→ **Tasks to complete**:
a - Return, word for word, the stretch of the keyboard battery driver text from "The driver optionally" through "Linux 6.1 branch.".
b - Answer these questions using the keyboard battery driver text, one answer per line:
(i) What does OCV stand for?
(ii) What sysfs path does the text use to enable and disable the driver's control loop?
(iii) In which branch can the changes to the keyboard driver be seen?
c - Continue the keyboard battery driver text from where it stops.

→ **Text**:
The driver also performs calibration of kb battery internal resistance to
improve reliability of capacity reporting of keyboard battery. Current value of
internal resistance of the battery is critically important to guess the open
circuit voltage (OCV, voltage when the battery is not under load) of the
battery, which is used to lookup the battery's remaining capacity from a
OCV->capacity lookup table.
The driver optionally provides emergency shutdown when both batteries are
almost discharged.
You can enable and disable the driver's control loop via sysfs
like this:
echo 1 > /sys/devices/platform/keyboard-power/disabled
The driver is still a bit experimental (it has verbose debugging enabled, and
lacks testing in some corner case situations), and will probably be disabled by
default in my final release of my Linux 6.1 branch.
Lots of other smaller things
My Linux 6.1 branch now uses latest mainline keyboard driver from Samuel Holland. I added some patches on
top, to be able to experiment with various xkb settings in userspace. In
particular, it's possible to disable the keyboard part of the driver, and also
the Fn overlay layer (and implement it in userspace instead). All these changes
can be seen in ppkb-6.1 branch.

→ **Source material**:
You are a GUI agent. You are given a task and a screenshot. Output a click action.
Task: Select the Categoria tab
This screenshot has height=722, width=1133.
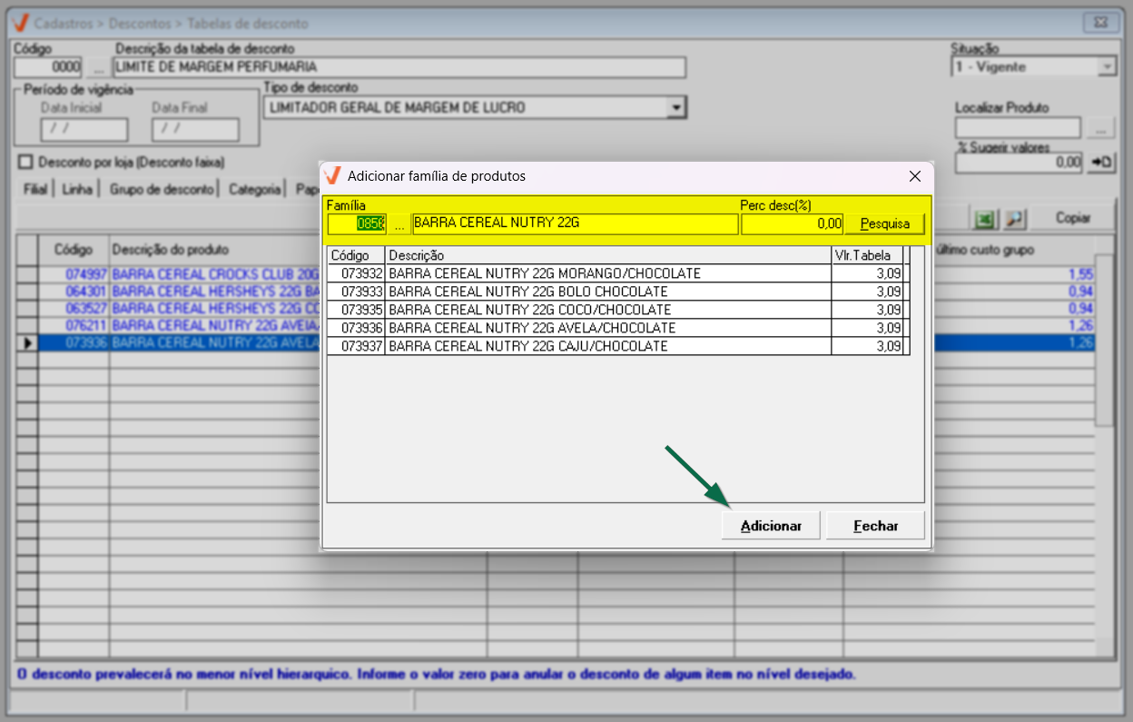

→ **Responses for each task**:
a -
The driver optionally provides emergency shutdown when both batteries are
almost discharged.
You can enable and disable the driver's control loop via sysfs
like this:
echo 1 > /sys/devices/platform/keyboard-power/disabled
The driver is still a bit experimental (it has verbose debugging enabled, and
lacks testing in some corner case situations), and will probably be disabled by
default in my final release of my Linux 6.1 branch.

b -
(i) Open circuit voltage
(ii) /sys/devices/platform/keyboard-power/disabled
(iii) ppkb-6.1

c -
There was also an issue with power key interrupt handling code on original
Pinephone reported in pinephone chat, where if you released power key while the
kernel was still resuming from sleep, the power key would get stuck in pressed
state, possibly causing some issues to userspace, which is now fixed.
I've also split device tree for pinephone 1.2 and pinephone 1.2b, because
I've not found other way to make magnetometer work on both of these Pinephone
variants. This will likely not work great for distributions using U-Boot and
U-Boot based Pinephone variant autodetection, which is only capable of
determining Braveheart from other Pinephone variants. Detecting what
magnetometer is used and selecting what 1.2 DT variant to use should be
possible though. But it will require some U-Boot patches.
I've tried to make some of my internal tooling to work with the new
magnetometer used in Pinephone 1.2b and noticed that buffered capture is not
implemented in af8133j driver, so I've added
support for that, too.
Overall 6.1 is looking out to be a very nice kernel release for Pinephone
and Pinephone keyboard.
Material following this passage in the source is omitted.